One day Bill and I will have our own bed again. One day we’ll be able to set our toothbrushes down on the bathroom counter and not worry about forgetting them when we pack up again. One day it will us giving out the password for our own WiFi network. But, for now, we’re homeless and on the road. Two days here. Three days there. House to house. Friend to friend.

I am thankful. I am grateful. I am blessed by the interactions and the opportunities. I wouldn’t trade this unique experience of transitioning from Cameroon back to the U.S. for anything. I won’t forget it.

And yet… I  think I will be glad to finally unpack…one day. At least for a while.

~o~

Lord, I cannot fail to see the spiritual lesson in all of this. What a reminder that yes, we are pilgrims and sojourners on this earth. We cannot get too settled. Earth is not the final home; heaven is our destination. Heaven is our home. Until then, we keep travelling.
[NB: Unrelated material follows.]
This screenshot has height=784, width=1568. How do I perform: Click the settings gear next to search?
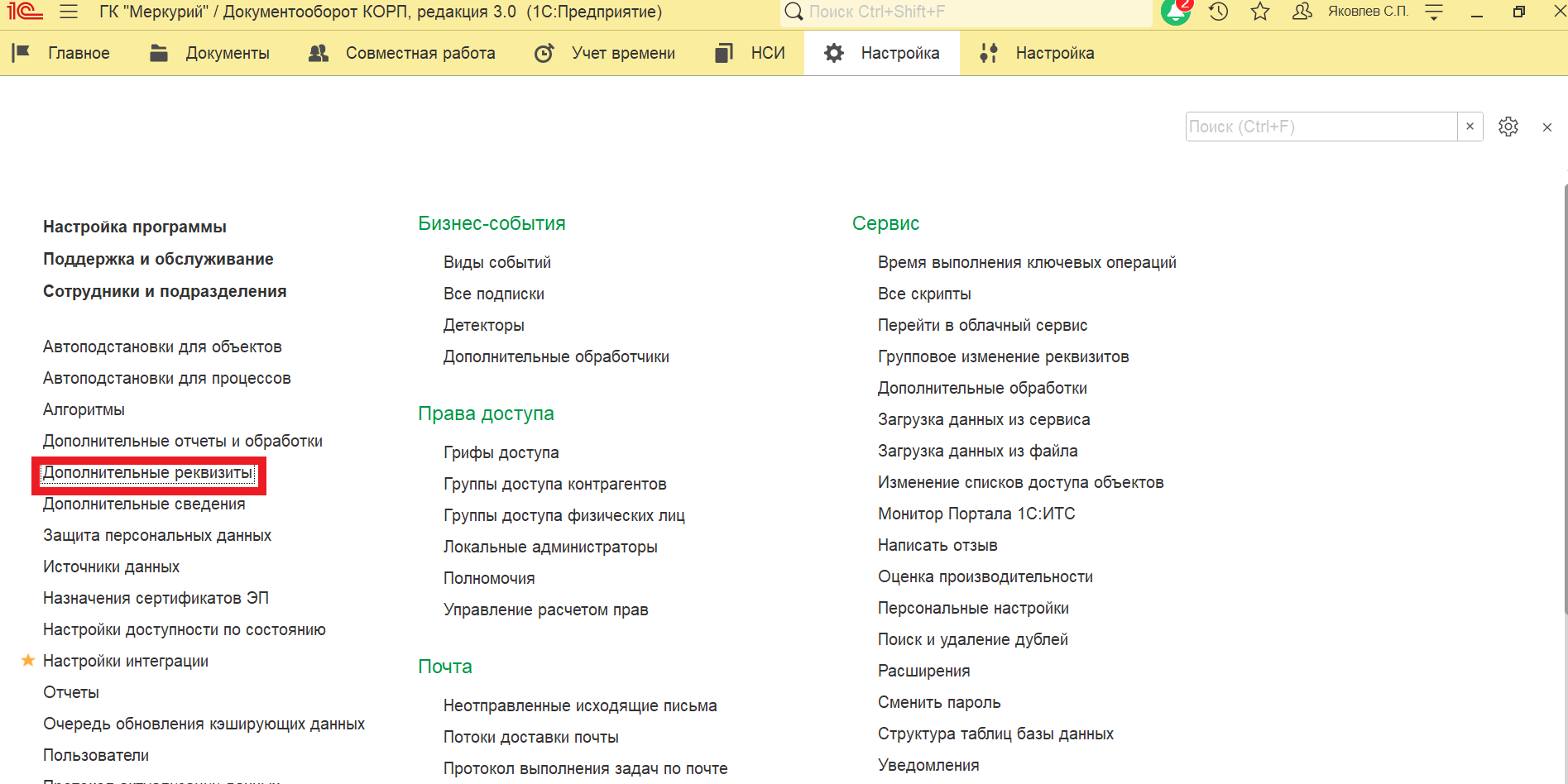(x=1508, y=127)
And I do ache for that heavenly home. These past few weeks have demonstrated that more than ever to me. Home is heaven.

 The hymn in church last week seemed fitting. It is probably a familiar hymn for many of you. The words have been filled with additional meaning for me recently. Here they are: (the YouTube version is quite nice, btw).

This world is not my home, I'm just passing through.
My treasures are laid up somewhere beyond the blue.
The angels beckon me from Heaven's open door
And I can't feel at home in this world anymore.
O Lord you know I have no friend like you
If Heaven's not my home, then Lord what will I do?
The angels beckon me from Heaven's open door
And I can't feel at home in this world anymore.

They're all expecting me and that's one thing I know.
My Saviour pardoned me and now I onward go.
I know He'll take me through, though I am weak and poor.
And I can't feel at home in this world anymore.
O Lord you know I have no friend like you
If Heaven's not my home, then Lord what will I do?
The angels beckon me from Heaven's open door
And I can't feel at home in this world anymore.

I have a loving Savior up in glory-land,
I don't expect to stop until I with Him stand,
He's waiting now for me in heaven's open door
And I can't feel at home in this world anymore.
O Lord you know I have no friend like you
If Heaven's not my home, then Lord what will I do?
The angels beckon me from Heaven's open door
And I can't feel at home in this world anymore.

ust up in Glory Land we'll live eternally.
The Saints on every hand are shouting victory.
Their song of sweetest praise drifts back from Heaven's shore
And I can't feel at home in this world anymore.
O Lord you know I have no friend like you
If Heaven's not my home, then Lord what will I do?
The angels beckon me from Heaven's open door
And I can't feel at home in this world anymore.